CHAPPIE (2015)

Le réalisateur de District 9 opère le grand écart entre Robocop et Short Circuit et accouche d'un petit chef d'œuvre de science-fiction urbaine

CHAPPIE

2015 – USA / MEXIQUE

Réalisé par Neil Blomkamp

Avec Sharlto Copley, Dev Patel, Yolandi Visser, Watkin Tudor Jones, Hugh Jackman, Sigourney Weaver

THEMA ROBOTS

De prime abord, Chappie ressemble à un mixage étrange entre Robocop et Short Circuit. A la satire futuriste de Paul Verhoeven, il emprunte en effet l’idée d’une société ultra-violente dans laquelle le gouvernement décide de supprimer progressivement les policiers humains pour les remplacer par des androïdes armés et indestructibles. A la comédie antimilitariste de John Badham, il reprend le motif du robot guerrier soudain doté de conscience qui abandonne ses fonctions premières de soldat mécanique pour s’adoucir au contact des êtres humains. Le cynisme dévastateur de Robocop et les bons sentiments de Short Circuit n’avaient à priori aucune chance de faire bon ménage, et c’est à un véritable travail d’alchimiste que se livre Neil Blomkamp pour pouvoir harmoniser deux sources d’inspiration aussi discordantes. C’est justement cette démarche qui a divisé l’opinion à propos du film. Trop violent pour les partisans d’un conte optimiste narrant l’éveil de la conscience d’un robot attachant, trop mièvre aux yeux des amateurs de blockbusters futuristes spectaculaires, Chappie n’est pas parvenu à trouver son public lors de sa sortie en salles. C’est d’autant plus dommage que le troisième long-métrage de Blomkamp possède un indéniable supplément d’âme, une singularité et une fraîcheur qui le rendent particulièrement attachant.
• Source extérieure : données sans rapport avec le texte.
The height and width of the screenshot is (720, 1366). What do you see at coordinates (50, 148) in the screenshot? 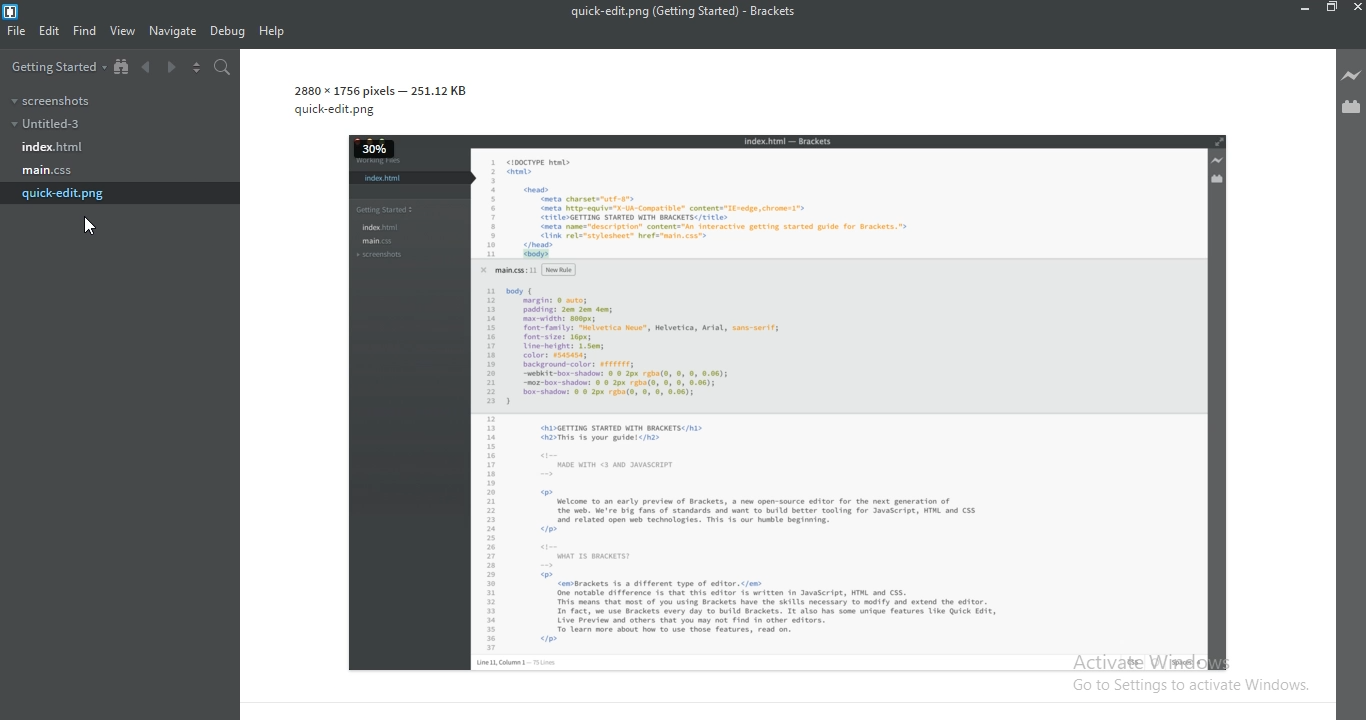
I see `index.html` at bounding box center [50, 148].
Comme District 9Chappie est la version longue d’un court-métrage que le cinéaste avait réalisé au début des années 2000, et son style inimitable est perceptible d’un bout à l’autre du film, transcendant ses influences premières (auxquelles on peut ajouter Applessed pour le look du robot) en s’appuyant sur un casting de première ordre. La présence d’Hugh Jackman et Sigourney Weaver peut certes être appréhendée comme un clin d’œil aux amateurs de science-fiction, mais les comédiens sont ici à mille lieues des sagas Alien et X-Men qui les ont rendus respectivement célèbres pour camper deux personnalités fortes dont chaque décision aura une répercussion déterminante sur l’intrigue. Mais c’est surtout l’interprétation à fleur de peau de Dev Patel (transfuge de Slumdog Millionaire et de la série Skins) et du duo Yolandi Visser & Watkin Tudor Jones (leaders du groupe sud-africain Die Antwoord) qui emporte l’adhésion, crédibilisant ce récit un peu fou avec un naturel désarmant.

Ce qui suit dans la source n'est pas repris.